New York gold bugs see $1,000 price

New York gold bugs see $1,000 price

By Roland Freund

New York (dpa) - After the rapid run-up in the price of gold, leaving shattered records in its wake, investors are trying to figure out where the precious metal is headed next.

Gold leapt past 900 dollars for the first time last week, and there is speculation in the commodity pits about the price of a fine ounce (31.1 grams) soaring to 1,000 dollars.

Beyond rational reasons, there are two base human motives heating up the rush for gold: fear and greed.

Investors have taken refuge in gold amid economic jitters, particularly concerns that the United States is slipping into recession.

Meanwhile, the volatility of share prices see-sawing with every tidbit of good or bad news has made gold look like a relatively stable investment. When real-estate prices slide - as they have been with the deflating US housing market - the precious metal ultimately becomes the commodity to where money runs for cover.

"We are in the middle of a gold rush," said Jochen Hitzfeld, an analyst at UniCredit.

Herd instincts bring out speculation.

The faster the price of gold has climbed, the more investors want to be in on the trend, fueling an age-old cycle that has revived the ancient notion that gold equals wealth.

Investors who bought gold three years ago have now more than doubled their money.

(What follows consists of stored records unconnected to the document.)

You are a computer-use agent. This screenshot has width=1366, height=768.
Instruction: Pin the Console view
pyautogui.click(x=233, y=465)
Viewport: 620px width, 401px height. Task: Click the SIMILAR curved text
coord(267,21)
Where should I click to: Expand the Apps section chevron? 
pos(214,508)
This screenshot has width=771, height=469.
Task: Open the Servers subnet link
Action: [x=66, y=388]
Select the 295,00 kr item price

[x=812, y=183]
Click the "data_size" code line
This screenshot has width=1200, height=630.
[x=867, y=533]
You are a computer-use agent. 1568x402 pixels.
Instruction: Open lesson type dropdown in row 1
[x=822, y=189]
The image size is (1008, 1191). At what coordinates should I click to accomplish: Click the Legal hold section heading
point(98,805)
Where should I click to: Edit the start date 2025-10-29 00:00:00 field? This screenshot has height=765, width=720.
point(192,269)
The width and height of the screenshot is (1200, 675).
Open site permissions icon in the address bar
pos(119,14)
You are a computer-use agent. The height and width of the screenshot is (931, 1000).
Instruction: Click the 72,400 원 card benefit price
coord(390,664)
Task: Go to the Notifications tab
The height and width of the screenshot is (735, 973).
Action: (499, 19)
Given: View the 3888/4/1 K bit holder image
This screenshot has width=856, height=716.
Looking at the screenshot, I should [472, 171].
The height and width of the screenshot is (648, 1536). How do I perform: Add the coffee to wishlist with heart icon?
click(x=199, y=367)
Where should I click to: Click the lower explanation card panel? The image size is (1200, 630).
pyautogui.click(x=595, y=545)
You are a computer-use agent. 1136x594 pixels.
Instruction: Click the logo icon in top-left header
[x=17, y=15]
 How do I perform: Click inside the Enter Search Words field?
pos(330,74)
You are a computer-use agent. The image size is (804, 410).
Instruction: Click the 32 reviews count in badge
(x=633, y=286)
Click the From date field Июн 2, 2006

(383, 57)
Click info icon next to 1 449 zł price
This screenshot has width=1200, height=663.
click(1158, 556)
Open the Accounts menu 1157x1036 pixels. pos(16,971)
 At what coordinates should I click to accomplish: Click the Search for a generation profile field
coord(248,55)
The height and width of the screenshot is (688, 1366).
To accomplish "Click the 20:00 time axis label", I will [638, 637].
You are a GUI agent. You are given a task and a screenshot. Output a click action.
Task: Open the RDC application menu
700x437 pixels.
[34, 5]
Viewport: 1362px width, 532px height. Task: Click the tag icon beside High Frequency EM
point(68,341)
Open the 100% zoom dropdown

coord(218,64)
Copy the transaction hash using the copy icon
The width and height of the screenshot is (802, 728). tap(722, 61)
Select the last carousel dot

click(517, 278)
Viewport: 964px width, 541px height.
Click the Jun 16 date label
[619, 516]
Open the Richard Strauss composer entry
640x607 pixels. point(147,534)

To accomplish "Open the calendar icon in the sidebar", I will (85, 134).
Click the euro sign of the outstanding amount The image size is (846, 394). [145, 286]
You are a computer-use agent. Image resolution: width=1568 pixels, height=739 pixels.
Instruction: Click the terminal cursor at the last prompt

Hitzfeld remains bullish about gold over the long term. He projects that the price will climb to 1,400 dollars per fine ounce by 2010.

However, nearly all analysts warn against hopes of getting rich quick. Gold's rapid rise has increased the risk of a steep drop in price.

A correction could push the price down to 825 dollars, said Nikolaus Keis, also a UniCredit analyst. Financial advisers say that gold should represent only a small portion of an individual portfolio and should be considered a long-term investment.

Investing in gold is much easier today, which is another factor driving up the price.

Neither gold bars nor treasure chests are needed. It's all done on paper these days - as investors buy shares in gold funds that are traded on stock markets, while the funds hold the gold on behalf of individual shareholders.

Banks long ago joined the gold rush by offering special certificates and other financial products tied to gold. Shares in mining operations have proved to be money-makers, and many have risen enormously.

The weak dollar is another factor behind gold's rise. The precious metal is quoted in the US currency, and in 2007 alone the dollar lost 10 per cent of its value against the euro. Gold went up to compensate for the dollar's loss.

Extracting gold ore has become more arduous, and new supply has become short. Worldwide production is limited, but the global demand should remain high, Hitzfeld said.

Taken together, all these factors are accelerating the rise in the price of gold.

The 1980 record of 850 dollars per fine ounce stood for nearly 28 years. Since topping that price in the first week of January new highs have been reached regularly.

The situation looks a little differently, however, when taking inflation over the last few years into account, said Commerzbank expert Eugen Weinberg. The record price set January 21, 1980, would be 2,384 dollars with inflation factored in. That's a high mark that gold, even in its current upward moving state, will have a tough time reaching.